Open source software is kind of a hybrid breed here, and again, one of the central difficulties is in figuring out exactly what's being transferred. You can't transfer a copyright completely to another party any more than you could sell your house to two people. Furthermore, if you transfer away the rights completely you've no longer got any right to enforcement against infringers. (Otherwise, you'd have to get the court to reverse the transfer agreement first, which wouldn't be possible in the case of open source licenses because there's no explicit agreement.) So, to have enforcement of an open source license, the right has to be reserved partially to the creator. Therefore, any license agreement has to involve a covenant not to sue in some sense.
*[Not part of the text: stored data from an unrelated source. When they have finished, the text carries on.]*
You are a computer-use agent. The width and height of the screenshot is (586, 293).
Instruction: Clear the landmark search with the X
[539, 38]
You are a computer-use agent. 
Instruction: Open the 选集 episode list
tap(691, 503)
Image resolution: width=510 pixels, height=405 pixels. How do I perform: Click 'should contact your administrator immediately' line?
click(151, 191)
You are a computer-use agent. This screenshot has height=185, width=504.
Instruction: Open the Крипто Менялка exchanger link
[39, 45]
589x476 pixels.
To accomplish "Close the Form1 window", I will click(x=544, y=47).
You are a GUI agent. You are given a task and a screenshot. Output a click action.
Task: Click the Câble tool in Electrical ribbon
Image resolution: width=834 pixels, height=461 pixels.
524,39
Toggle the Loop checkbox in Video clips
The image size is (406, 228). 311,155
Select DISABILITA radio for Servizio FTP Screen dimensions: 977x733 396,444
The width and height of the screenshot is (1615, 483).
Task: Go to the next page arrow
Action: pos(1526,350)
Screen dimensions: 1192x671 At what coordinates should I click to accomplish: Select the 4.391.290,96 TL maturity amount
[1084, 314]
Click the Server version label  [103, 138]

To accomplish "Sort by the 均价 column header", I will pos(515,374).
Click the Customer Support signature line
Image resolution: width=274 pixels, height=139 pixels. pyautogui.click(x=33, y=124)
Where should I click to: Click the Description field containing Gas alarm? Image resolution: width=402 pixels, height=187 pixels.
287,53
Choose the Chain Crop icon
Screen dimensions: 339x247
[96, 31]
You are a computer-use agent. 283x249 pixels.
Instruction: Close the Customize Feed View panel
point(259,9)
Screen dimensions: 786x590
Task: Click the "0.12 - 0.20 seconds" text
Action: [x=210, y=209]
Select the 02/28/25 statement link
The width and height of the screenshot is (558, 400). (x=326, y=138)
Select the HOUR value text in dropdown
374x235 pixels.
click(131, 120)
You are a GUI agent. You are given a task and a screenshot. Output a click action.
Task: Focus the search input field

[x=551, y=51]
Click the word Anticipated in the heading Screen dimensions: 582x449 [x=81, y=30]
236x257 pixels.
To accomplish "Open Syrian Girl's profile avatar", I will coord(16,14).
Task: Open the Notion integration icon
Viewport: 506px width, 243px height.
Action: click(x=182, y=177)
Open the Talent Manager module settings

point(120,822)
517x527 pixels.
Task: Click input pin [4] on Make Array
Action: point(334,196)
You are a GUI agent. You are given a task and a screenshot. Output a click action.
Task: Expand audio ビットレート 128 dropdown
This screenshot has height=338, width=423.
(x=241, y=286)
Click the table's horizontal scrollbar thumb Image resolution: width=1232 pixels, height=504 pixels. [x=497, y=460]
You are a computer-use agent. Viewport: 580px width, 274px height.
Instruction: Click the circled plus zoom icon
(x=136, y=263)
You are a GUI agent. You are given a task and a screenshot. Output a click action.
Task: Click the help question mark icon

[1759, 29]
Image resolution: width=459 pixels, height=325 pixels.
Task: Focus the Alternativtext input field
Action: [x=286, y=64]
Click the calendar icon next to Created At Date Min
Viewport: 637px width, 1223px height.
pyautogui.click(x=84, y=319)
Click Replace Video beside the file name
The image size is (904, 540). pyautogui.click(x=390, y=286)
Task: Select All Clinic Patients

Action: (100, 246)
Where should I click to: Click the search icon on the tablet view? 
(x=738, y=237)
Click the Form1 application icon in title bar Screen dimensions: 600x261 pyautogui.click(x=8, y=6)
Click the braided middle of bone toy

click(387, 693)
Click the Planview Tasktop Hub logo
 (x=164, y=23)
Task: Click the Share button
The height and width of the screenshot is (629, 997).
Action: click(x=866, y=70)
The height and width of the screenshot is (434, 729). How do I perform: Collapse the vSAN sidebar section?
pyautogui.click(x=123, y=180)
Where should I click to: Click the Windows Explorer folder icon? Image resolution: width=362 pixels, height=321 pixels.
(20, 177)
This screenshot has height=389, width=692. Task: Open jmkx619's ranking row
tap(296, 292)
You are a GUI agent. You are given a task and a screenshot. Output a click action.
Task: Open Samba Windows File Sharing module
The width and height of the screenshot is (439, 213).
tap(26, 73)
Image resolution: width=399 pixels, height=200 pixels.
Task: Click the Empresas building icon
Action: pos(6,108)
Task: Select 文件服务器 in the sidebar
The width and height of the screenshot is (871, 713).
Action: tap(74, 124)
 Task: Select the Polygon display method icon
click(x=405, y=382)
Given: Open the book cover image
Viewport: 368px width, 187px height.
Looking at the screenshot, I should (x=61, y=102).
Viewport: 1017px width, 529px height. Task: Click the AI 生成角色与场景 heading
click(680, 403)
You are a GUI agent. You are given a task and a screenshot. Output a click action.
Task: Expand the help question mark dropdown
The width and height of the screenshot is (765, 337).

This is, in fact, actually what a "license" means in a strict sense -- its gives license to do something without effecting a transfer of ownership. So you can license somebody to come onto your property without giving them an interest in your house. For example, every time you invite someone to visit, you are granting a license -- but not giving them part of your house.

Like them, it establishes specific conditions under which the user may or may not use, modify and convey the software. Just because a creator's aim in using the GPL happens to be to keep the software and its derivatives free for all users, does not mean he/she is any less entitled to justice if the license is violated.

Unfortunately, those are specific statements about the intent of the GPL, not arguments for judicial enforceability. The GPL talks a pretty big game but it's really not clear how tight it is legally. Statements by the people who wrote and advocate for the GPL are often just propaganda; they don't have a lot of bearing on judicial reality.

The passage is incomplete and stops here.